Your objective:
Reproduce the mailing-list message that follows in full, line for line, with every character unchanged.

Quoted text:
·····

Skip site navigation (1)Skip section navigation (2)
Date:      Mon, 18 Feb 2013 21:14:35 -0000
From:      "Steven Hartland" <smh@freebsd.org>
To:        "John-Mark Gurney" <jmg@funkthat.com>, <freebsd-fs@FreeBSD.org>
Subject:   Re: ZFS on 9.1 doesn't see errors on geli volumes...
Message-ID:  <EF8E2A888F8D44FBA7362610150DAEA1@multiplay.co.uk>
References:  <20130218191242.GI55866@funkthat.com> <20130218200121.GJ55866@funkthat.com>

next in thread | previous in thread | raw e-mail | index | archive | help
This is a multi-part message in MIME format.

------=_NextPart_000_0B02_01CE0E1C.F42EBD20
Content-Type: text/plain;
	format=flowed;
	charset="iso-8859-1";
	reply-type=original
Content-Transfer-Encoding: 7bit


----- Original Message ----- 
From: "John-Mark Gurney" <jmg@funkthat.com>
To: <freebsd-fs@FreeBSD.org>
Sent: Monday, February 18, 2013 8:01 PM
Subject: Re: ZFS on 9.1 doesn't see errors on geli volumes...

·····

Extracted data:

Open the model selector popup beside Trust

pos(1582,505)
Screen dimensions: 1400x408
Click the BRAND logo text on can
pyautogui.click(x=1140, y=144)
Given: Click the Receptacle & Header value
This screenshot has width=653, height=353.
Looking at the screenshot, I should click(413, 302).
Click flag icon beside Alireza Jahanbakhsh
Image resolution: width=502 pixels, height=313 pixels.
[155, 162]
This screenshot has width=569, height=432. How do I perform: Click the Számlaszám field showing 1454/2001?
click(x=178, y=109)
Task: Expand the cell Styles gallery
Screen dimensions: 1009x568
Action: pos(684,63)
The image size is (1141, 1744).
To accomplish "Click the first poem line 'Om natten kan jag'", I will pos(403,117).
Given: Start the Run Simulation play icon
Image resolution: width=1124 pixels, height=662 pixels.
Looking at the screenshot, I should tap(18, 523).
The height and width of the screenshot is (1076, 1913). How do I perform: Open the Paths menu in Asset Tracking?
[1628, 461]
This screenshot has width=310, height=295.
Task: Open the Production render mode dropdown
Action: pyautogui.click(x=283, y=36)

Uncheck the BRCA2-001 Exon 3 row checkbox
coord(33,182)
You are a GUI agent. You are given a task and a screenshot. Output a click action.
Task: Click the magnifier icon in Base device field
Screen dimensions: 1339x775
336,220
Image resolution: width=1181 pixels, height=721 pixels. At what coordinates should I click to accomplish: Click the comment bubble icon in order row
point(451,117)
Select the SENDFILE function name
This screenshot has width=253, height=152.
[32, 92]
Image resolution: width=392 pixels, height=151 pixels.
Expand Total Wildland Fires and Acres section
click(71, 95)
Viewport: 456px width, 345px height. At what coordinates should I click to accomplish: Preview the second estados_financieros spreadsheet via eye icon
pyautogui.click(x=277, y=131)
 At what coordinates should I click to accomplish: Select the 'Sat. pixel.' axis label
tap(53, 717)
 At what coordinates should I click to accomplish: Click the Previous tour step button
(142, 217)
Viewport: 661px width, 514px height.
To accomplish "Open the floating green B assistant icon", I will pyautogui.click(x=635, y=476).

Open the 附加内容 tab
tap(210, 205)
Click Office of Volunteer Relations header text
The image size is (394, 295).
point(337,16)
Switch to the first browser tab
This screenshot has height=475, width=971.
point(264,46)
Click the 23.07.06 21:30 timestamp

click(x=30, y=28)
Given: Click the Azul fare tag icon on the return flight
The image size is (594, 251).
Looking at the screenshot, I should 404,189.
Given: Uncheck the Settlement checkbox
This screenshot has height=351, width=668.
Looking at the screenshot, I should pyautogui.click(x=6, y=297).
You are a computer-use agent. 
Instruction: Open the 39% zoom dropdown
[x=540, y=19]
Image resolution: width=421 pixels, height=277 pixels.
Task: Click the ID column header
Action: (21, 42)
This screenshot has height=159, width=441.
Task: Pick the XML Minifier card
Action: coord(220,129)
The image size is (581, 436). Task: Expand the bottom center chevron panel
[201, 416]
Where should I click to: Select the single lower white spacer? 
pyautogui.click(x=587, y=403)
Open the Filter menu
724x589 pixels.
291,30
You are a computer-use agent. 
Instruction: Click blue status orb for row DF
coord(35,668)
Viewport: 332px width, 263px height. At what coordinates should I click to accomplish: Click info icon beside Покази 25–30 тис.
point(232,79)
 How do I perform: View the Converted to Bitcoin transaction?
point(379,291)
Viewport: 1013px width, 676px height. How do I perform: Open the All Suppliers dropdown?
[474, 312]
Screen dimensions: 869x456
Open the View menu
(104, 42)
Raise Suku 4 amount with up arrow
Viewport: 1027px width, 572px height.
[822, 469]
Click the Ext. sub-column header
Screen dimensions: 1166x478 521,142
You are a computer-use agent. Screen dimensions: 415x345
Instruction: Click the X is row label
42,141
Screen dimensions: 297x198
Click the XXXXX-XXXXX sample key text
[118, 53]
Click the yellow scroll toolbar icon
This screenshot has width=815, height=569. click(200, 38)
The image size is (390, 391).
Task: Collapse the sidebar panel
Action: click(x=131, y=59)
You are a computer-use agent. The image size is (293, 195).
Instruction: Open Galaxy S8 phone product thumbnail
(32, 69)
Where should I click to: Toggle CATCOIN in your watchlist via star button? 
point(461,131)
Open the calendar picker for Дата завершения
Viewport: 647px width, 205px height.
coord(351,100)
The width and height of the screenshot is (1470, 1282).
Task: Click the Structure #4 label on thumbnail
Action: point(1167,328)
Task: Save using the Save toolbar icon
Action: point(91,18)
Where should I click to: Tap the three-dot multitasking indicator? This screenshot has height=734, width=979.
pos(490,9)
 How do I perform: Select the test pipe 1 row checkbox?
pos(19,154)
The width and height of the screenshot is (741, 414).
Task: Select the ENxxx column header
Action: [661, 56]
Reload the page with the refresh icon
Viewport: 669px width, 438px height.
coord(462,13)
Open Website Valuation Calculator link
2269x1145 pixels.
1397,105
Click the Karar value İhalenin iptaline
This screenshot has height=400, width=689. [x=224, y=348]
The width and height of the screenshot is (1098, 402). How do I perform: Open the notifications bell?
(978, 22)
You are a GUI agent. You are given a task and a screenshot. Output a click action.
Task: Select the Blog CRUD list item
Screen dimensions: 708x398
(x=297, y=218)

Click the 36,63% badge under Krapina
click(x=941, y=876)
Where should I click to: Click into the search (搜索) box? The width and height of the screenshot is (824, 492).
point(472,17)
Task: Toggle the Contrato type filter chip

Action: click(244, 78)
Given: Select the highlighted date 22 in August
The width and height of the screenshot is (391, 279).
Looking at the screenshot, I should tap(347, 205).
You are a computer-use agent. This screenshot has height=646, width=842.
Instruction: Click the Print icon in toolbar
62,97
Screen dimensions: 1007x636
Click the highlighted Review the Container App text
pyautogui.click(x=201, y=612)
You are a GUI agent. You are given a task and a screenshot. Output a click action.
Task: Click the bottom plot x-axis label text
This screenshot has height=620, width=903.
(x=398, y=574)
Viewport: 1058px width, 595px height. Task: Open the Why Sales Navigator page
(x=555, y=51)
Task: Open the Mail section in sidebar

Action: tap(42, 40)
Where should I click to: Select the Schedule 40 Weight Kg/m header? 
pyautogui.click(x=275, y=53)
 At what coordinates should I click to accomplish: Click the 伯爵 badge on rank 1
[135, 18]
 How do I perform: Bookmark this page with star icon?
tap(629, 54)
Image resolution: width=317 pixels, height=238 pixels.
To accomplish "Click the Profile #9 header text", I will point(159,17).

·····

Full output:
Skip site navigation (1)Skip section navigation (2)
Date:      Mon, 18 Feb 2013 21:14:35 -0000
From:      "Steven Hartland" <smh@freebsd.org>
To:        "John-Mark Gurney" <jmg@funkthat.com>, <freebsd-fs@FreeBSD.org>
Subject:   Re: ZFS on 9.1 doesn't see errors on geli volumes...
Message-ID:  <EF8E2A888F8D44FBA7362610150DAEA1@multiplay.co.uk>
References:  <20130218191242.GI55866@funkthat.com> <20130218200121.GJ55866@funkthat.com>

next in thread | previous in thread | raw e-mail | index | archive | help
This is a multi-part message in MIME format.

------=_NextPart_000_0B02_01CE0E1C.F42EBD20
Content-Type: text/plain;
	format=flowed;
	charset="iso-8859-1";
	reply-type=original
Content-Transfer-Encoding: 7bit


----- Original Message ----- 
From: "John-Mark Gurney" <jmg@funkthat.com>
To: <freebsd-fs@FreeBSD.org>
Sent: Monday, February 18, 2013 8:01 PM
Subject: Re: ZFS on 9.1 doesn't see errors on geli volumes...